Abuse of children in institutional care in 20th-century Ireland: an analysis using fromm's psychology

Pages 327-339 | Published online: 11 Oct 2011
 

Abstract

The Commission to Inquire into Child Abuse found that members of Catholic congregations in Ireland abused children in institutions which they ran on behalf of the State for much of the 20th century. Drawing from Erich Fromm's moral psychology, it is argued that members took out the suppression of their individual freedom in hostility towards the children and themselves through forms of submissive and authoritarian behaviour. This is seen as one probable explanation which affected some members. The reason members suppressed their freedom was to find psychological security through embracing a Catholic theology which emphasised self-abnegation. Poor economic and social conditions are also seen as factors which contributed to members not developing a healthy relation to their own freedom. The article concludes that those who work in caring professions need to have security in their own freedom.

Notes

1 There is a striking concordance between Fromm's view of the pressure we experience to suppress our freedom and Sartre's concept of ‘bad faith’. For Sartre, the weight of responsibility for our freedom causes us anguish from which we flee by falsely locating our identity in something arbitrary to which we give meaning and value, such as our job role. (See Sartre, Citation2000, pp. 59–60, 556, 625–628).
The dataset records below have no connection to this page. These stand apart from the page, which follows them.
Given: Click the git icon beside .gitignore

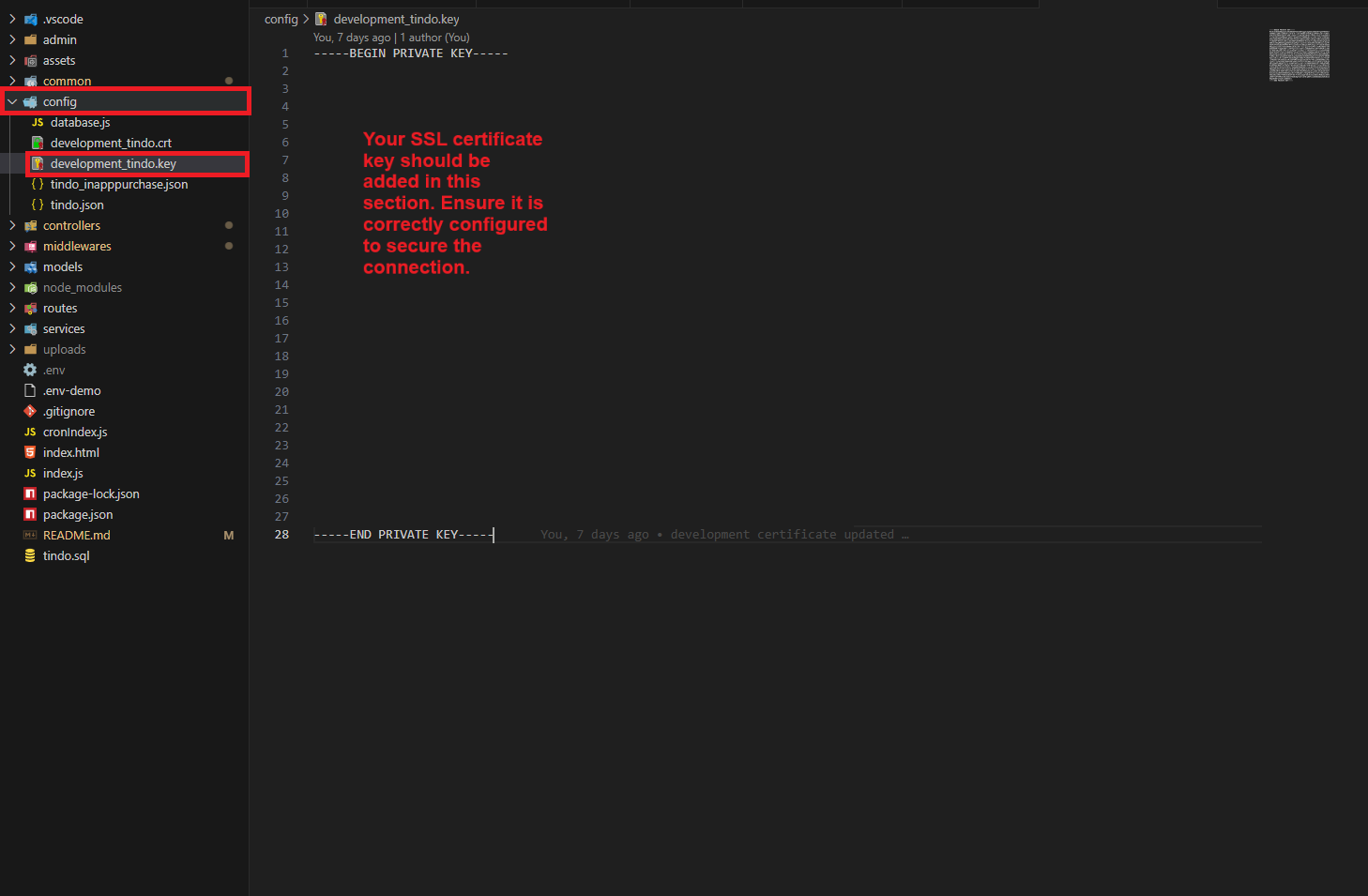Looking at the screenshot, I should (x=30, y=412).
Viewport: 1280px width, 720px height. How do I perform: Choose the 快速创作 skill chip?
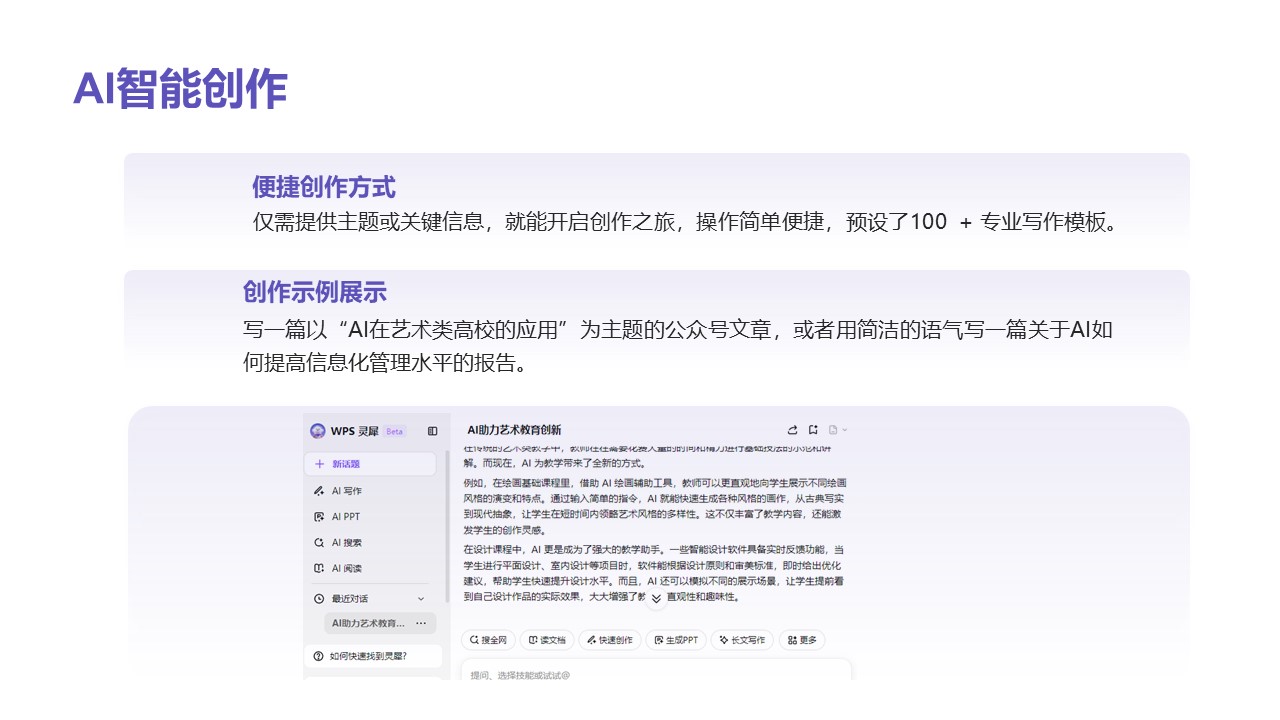pyautogui.click(x=609, y=640)
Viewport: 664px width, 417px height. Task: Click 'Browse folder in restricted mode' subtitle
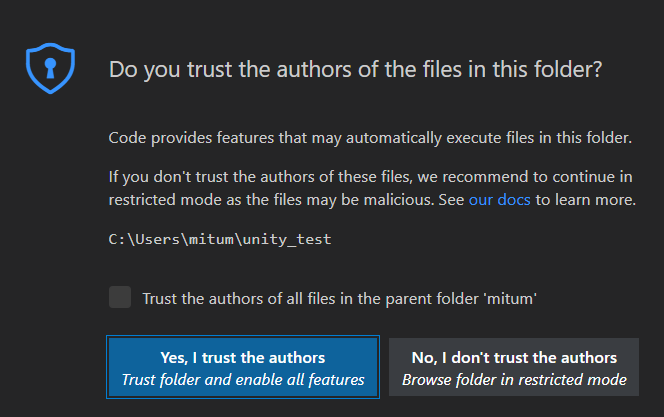click(x=514, y=380)
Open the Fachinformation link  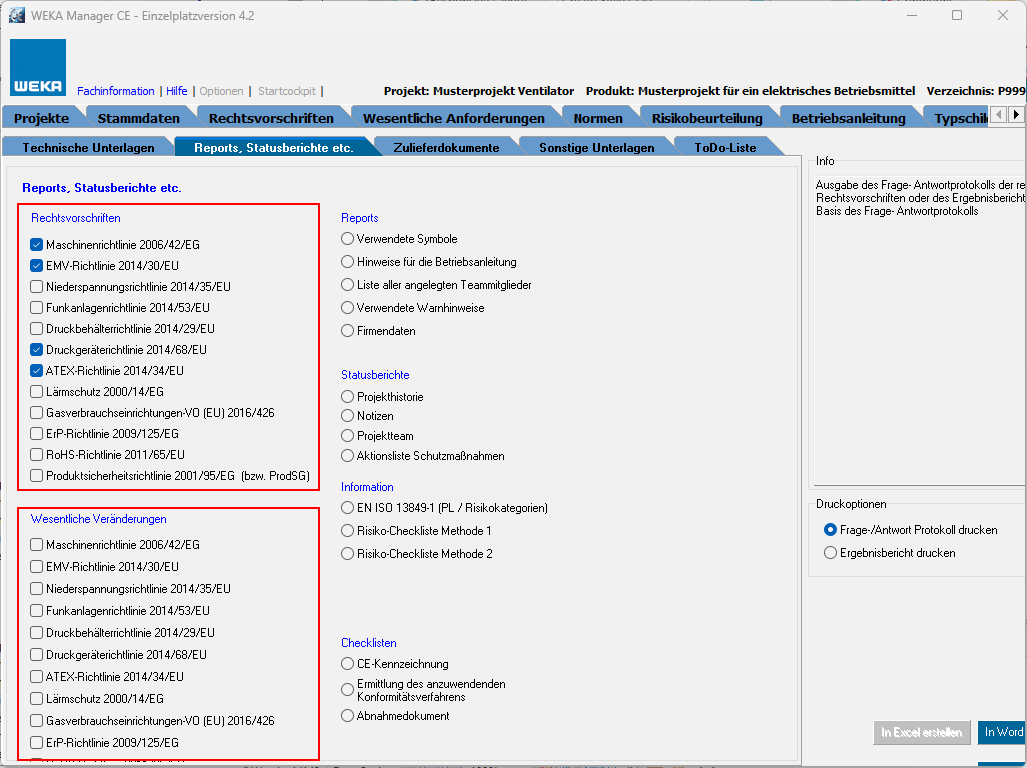point(115,91)
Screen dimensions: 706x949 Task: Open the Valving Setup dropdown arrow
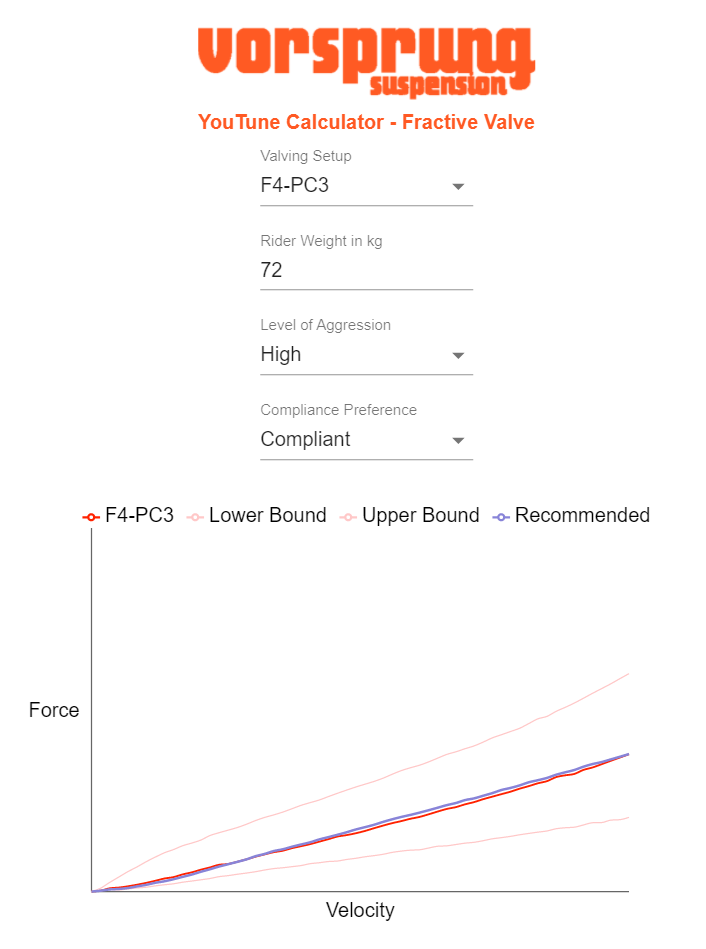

2 Nietzsche was the first to identify the tendency for people who feel powerless to seek power through subjugating themselves to Christian morality. They then try to impose the morality on others while at the same time feeling resentment against the world that caused them to subjugate their freedom. See On the Genealogy of Morality (Nietzsche, Citation1994).

3 See also McGarry (Citation2002, Citation2009) for the connection between the abuse and historical economic and social factors which contributed to many young Irish males entering the priesthood or joining religious orders and for the repressive effect of the Church's teaching on sexuality.